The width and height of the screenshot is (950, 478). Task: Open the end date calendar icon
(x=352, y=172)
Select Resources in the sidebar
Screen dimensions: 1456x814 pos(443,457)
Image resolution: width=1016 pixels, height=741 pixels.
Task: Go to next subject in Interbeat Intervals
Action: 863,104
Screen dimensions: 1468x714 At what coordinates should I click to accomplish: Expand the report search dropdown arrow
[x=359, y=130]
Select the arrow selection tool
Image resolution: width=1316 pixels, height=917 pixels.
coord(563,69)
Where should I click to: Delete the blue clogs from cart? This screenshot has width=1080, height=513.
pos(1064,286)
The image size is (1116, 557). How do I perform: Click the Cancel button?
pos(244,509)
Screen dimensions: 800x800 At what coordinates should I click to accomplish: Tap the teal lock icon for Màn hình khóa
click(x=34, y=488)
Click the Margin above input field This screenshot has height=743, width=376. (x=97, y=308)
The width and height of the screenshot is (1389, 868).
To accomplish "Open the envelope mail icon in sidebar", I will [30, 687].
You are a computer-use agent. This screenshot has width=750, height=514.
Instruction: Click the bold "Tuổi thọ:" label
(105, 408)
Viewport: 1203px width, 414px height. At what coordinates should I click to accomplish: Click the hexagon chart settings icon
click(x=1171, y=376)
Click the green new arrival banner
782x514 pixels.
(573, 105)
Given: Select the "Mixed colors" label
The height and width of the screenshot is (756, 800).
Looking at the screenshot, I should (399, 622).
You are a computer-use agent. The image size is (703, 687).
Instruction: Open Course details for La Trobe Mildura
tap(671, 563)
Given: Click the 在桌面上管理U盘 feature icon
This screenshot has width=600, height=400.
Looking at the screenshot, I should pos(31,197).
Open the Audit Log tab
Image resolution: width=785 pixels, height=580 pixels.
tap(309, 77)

Try it – Reproduce the entries above exactly, but only the lines between the line holding "Click the Margin" and the line holding "You are a computer-use agent. This", inclusive.

Output below –
Click the Margin above input field This screenshot has height=743, width=376. (x=97, y=308)
The width and height of the screenshot is (1389, 868).
To accomplish "Open the envelope mail icon in sidebar", I will [30, 687].
You are a computer-use agent. This screenshot has width=750, height=514.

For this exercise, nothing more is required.